Eléments de l’histoire constitutionnelle égyptienne

Eléments de l’histoire constitutionnelle égyptienne
17 août 2017 No Comments Egypte Ahmed SAMIR

L’évolution constitutionnelle de l’Egypte traduit l’évolution d’un pays qui, après une longue occupation ottomane, a retrouvé sa place dans le concert des nations au XIXe siècle.

Une Constitution ne fait que poser un cadre juridique, sans conditionner nécessairement la pratique ultérieure du régime. La simple connaissance théorique de la règle de droit ne permet pas, en effet, de connaître le degré de son application effective par les forces politiques, économiques et sociales.

La première Constitution Égyptienne date de 1923. Avant cette date, l’Égypte avait toutefois connu des textes d’organisation des pouvoirs. C’est ainsi que, dès 1866, ‘’ le Khédive Ismail ‘’ avait adopté une loi organique mettant en place une Chambre des députés qui jouissait de pouvoirs de délibération sur les projets.

En 1878, fut introduit le principe de la solidarité des ministres et de leur responsabilité collective devant le khédive.

En 1882, Une nouvelle loi fondamentale fut adoptée. Elle renforçait la représentativité des assemblées et leur confiait un rôle beaucoup plus important en matière législative, les ministres sont devenus, pour la première fois, responsables devant la Chambre. Mais elle ne vécut que quelques mois et disparut avec l’arrivée des envahisseurs britanniques.

En 1883, Une autre loi organique fut adoptée par décret khédivial. Cette loi a doté de compétences consultatives en matière budgétaire et législative un conseil législatif de 30 membres, mi-élu par les conseils provinciaux, mi-nommés par le khédive . Une Assemblée générale de 83 membres jouissait d’un pouvoir de décision en matière fiscale, mais ne se réunissait que tous les 2 ans.Cette loi organique prévoyait également qu’aucun décret ne pourrait être promulgué sans avoir été contresigné par le président du Conseil des ministres et les ministres compétents. Un amendement en 1909 rendit les sessions des deux assemblées publiques. En 1912, les membres du Conseil législatif ont été autorisés à poser des questions aux ministres. En 1913, une nouvelle loi organique fut promulguée par le khédive ‘’ Abbâs ‘’. Selon ses dispositions, L’Assemblée législative était composée des ministres, de 66 membres élus et de 17 membres nommés. Aucune loi ne pouvait être promulguée sans lui avoir d’abord été présentée, même si son avis n’était toujours que consultatif, sauf dans les affaires se rattachant aux impôts.

Avec l’instauration du protectorat anglais en 1914, la vie constitutionnelle fut suspendue pendant plusieurs années.
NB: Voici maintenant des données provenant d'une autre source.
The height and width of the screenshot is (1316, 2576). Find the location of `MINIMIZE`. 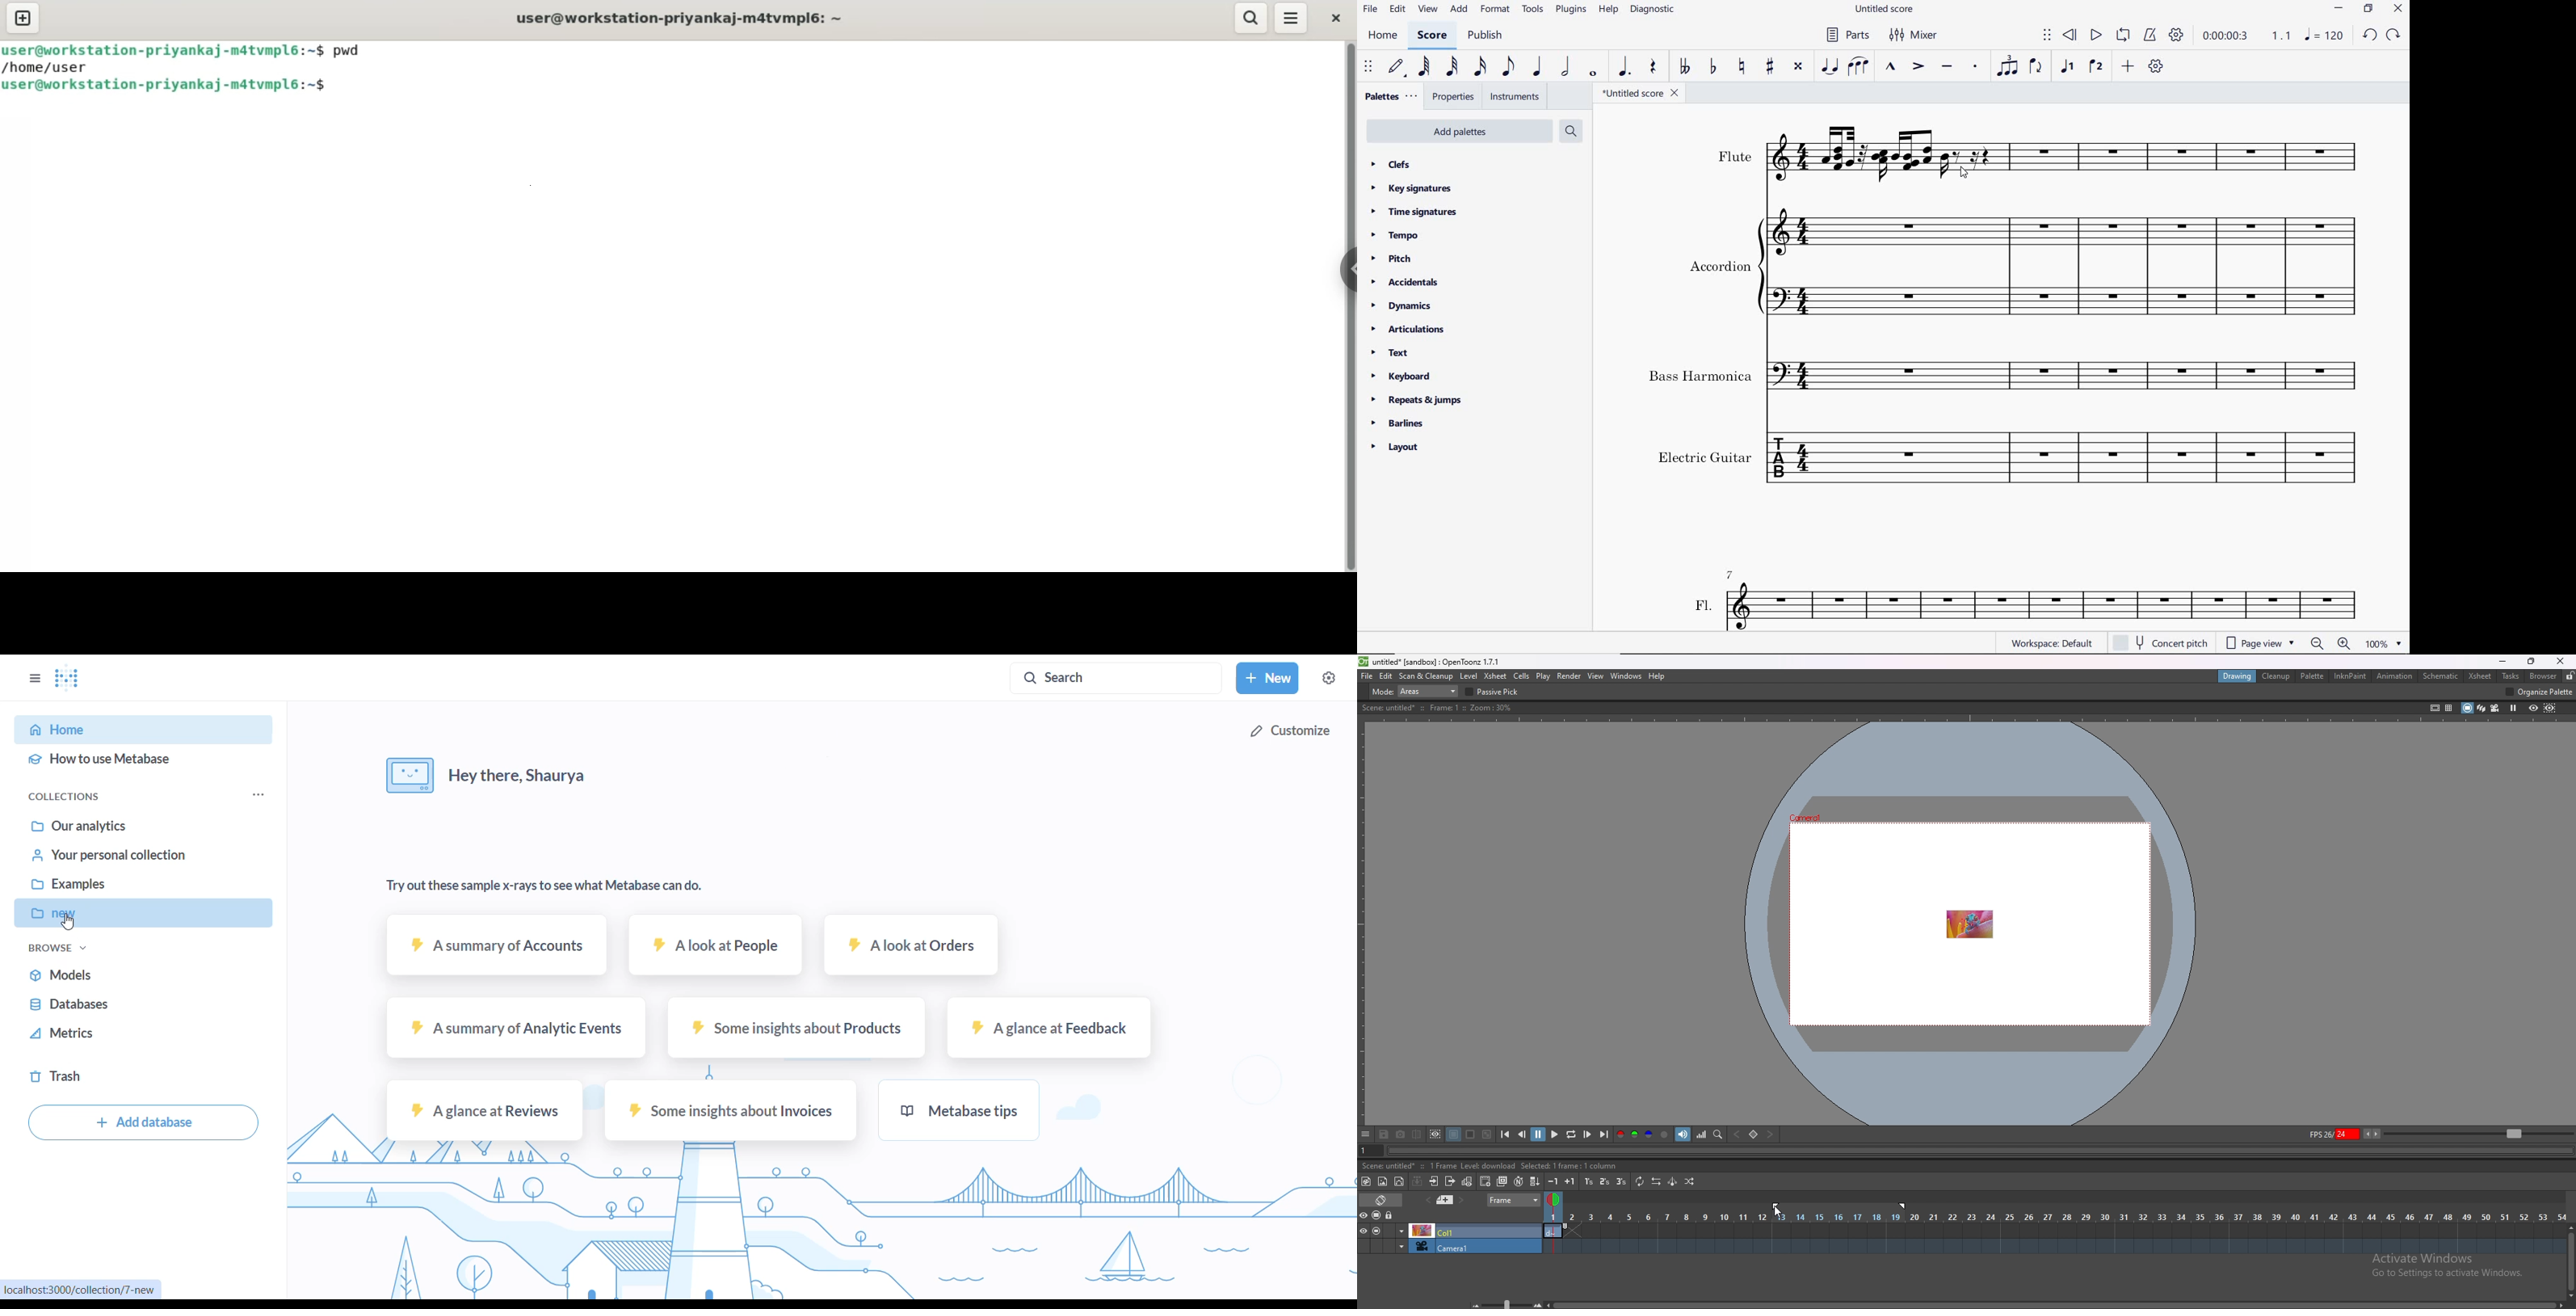

MINIMIZE is located at coordinates (2339, 8).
Ce protectorat ne prit fin que le 28 février 1922, avec la proclamation unilatérale par l’Angleterre de l’indépendance de l’Égypte . Cette proclamation mit formellement fin à l’occupation, mais les britanniques continuèrent à disposer de privilèges importants, quasi-coloniaux, en Egypte.

Depuis l’adoption de sa première Constitution post-coloniale en 1923, l’Égypte a connu une forte instabilité constitutionnelle. Le roi Fouad a chargé son gouvernement d’élaborer un projet de Constitution. Un comité de trente personnalités a été nommé. Ce comité se formait par un groupe de libéraux nommés par un gouvernement issu de l’un des partis politiques minoritaires. Mais en tout cas, l’adoption d’une Constitution était un moyen d’affirmer l’indépendance de l’Égypte face à la puissance occupante. Une fois le projet rédigé, les Britanniques s’opposèrent à la formulation originelle de l’article 29 de la Constitution, qui proclamait Fouad « Roi d’Égypte et du Soudan » et obtinrent gain de cause.

La Constitution a mis en place un régime parlementaire limitant les pouvoirs du roi au profit du Parlement. Le monarque, privé lui aussi du pouvoir, refusa de respecter les limites mises en place par le texte de 1923 et s’attela à rétablir son pouvoir personnel. Le respect du jeu parlementaire lui imposait de nommer comme Premier ministre le chef de la majorité parlementaire (qui appartenait au parti Wafd, parti de centre-droite ayant des aspirations républicaines) ; mais il a choisi de nommer des gouvernements minoritaires pour pouvoir les manipuler. Le roi finit par ajourner le texte de 1923 et puis par le suspendre et gouverner par décrets-lois. Les gouvernements successifs étant préoccupés par la question de l’indépendance effective plus que par les problèmes de politique intérieure.

Après beaucoup de violation, le roi finit par abroger la constitution de 1923. En 1930, une nouvelle constitution a repris pour l’essentiel celle de 1923 mais avec une rupture en ce qu’elle attribuait plus de pouvoirs au roi, au détriment du cabinet et des assemblées. Suite à un mouvement politique extrêmement fort, la constitution de 1923 a été remise en vigueur mais a été abrogée après la révolution de 23 Juillet 1952.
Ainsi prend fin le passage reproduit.